# Listed records
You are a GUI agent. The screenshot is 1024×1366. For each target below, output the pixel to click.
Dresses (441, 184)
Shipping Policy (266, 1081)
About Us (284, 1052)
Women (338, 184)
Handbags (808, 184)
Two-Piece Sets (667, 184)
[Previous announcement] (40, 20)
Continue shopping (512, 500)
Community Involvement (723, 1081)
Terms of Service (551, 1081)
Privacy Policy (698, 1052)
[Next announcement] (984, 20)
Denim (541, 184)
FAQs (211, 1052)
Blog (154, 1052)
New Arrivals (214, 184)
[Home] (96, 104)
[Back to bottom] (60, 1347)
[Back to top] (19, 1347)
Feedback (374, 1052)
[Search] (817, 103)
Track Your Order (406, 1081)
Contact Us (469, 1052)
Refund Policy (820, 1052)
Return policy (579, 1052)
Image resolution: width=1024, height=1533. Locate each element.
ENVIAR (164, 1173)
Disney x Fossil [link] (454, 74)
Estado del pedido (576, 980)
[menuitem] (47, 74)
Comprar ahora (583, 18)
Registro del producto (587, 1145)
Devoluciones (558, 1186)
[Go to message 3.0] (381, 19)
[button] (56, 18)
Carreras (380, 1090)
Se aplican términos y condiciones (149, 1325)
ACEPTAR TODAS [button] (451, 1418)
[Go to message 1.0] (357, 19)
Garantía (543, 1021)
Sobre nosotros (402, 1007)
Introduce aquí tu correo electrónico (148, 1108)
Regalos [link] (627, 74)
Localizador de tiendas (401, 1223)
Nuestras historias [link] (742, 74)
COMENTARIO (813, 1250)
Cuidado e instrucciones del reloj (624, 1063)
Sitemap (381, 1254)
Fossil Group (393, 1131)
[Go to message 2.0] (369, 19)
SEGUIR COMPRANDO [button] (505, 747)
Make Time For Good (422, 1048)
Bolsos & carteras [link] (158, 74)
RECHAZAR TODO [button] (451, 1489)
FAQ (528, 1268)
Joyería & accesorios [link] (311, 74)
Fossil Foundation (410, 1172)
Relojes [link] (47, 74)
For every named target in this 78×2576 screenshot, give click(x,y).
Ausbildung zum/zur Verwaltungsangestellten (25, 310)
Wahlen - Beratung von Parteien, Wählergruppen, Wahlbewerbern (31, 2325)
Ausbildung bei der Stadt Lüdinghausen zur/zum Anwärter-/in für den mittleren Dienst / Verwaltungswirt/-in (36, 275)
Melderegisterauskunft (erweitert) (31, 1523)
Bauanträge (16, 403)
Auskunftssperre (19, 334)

# What the task requires
Copy the entries word for word. Leave nothing out.

# Exercise answer
You are a GUI agent. The screenshot is 1024×1366. For each target below, output the pixel to click.
Dresses (441, 184)
Shipping Policy (266, 1081)
About Us (284, 1052)
Women (338, 184)
Handbags (808, 184)
Two-Piece Sets (667, 184)
[Previous announcement] (40, 20)
Continue shopping (512, 500)
Community Involvement (723, 1081)
Terms of Service (551, 1081)
Privacy Policy (698, 1052)
[Next announcement] (984, 20)
Denim (541, 184)
FAQs (211, 1052)
Blog (154, 1052)
New Arrivals (214, 184)
[Home] (96, 104)
[Back to bottom] (60, 1347)
[Back to top] (19, 1347)
Feedback (374, 1052)
[Search] (817, 103)
Track Your Order (406, 1081)
Contact Us (469, 1052)
Refund Policy (820, 1052)
Return policy (579, 1052)
Image resolution: width=1024, height=1533. Locate each element.
ENVIAR (164, 1173)
Disney x Fossil [link] (454, 74)
Estado del pedido (576, 980)
[menuitem] (47, 74)
Comprar ahora (583, 18)
Registro del producto (587, 1145)
Devoluciones (558, 1186)
[Go to message 3.0] (381, 19)
[button] (56, 18)
Carreras (380, 1090)
Se aplican términos y condiciones (149, 1325)
ACEPTAR TODAS [button] (451, 1418)
[Go to message 1.0] (357, 19)
Garantía (543, 1021)
Sobre nosotros (402, 1007)
Introduce aquí tu correo electrónico (148, 1108)
Regalos [link] (627, 74)
Localizador de tiendas (401, 1223)
Nuestras historias [link] (742, 74)
COMENTARIO (813, 1250)
Cuidado e instrucciones del reloj (624, 1063)
Sitemap (381, 1254)
Fossil Group (393, 1131)
[Go to message 2.0] (369, 19)
SEGUIR COMPRANDO [button] (505, 747)
Make Time For Good (422, 1048)
Bolsos & carteras [link] (158, 74)
RECHAZAR TODO [button] (451, 1489)
FAQ (528, 1268)
Joyería & accesorios [link] (311, 74)
Fossil Foundation (410, 1172)
Relojes [link] (47, 74)
For every named target in this 78×2576 screenshot, give click(x,y).
Ausbildung zum/zur Verwaltungsangestellten (25, 310)
Wahlen - Beratung von Parteien, Wählergruppen, Wahlbewerbern (31, 2325)
Ausbildung bei der Stadt Lüdinghausen zur/zum Anwärter-/in für den mittleren Dienst / Verwaltungswirt/-in (36, 275)
Melderegisterauskunft (erweitert) (31, 1523)
Bauanträge (16, 403)
Auskunftssperre (19, 334)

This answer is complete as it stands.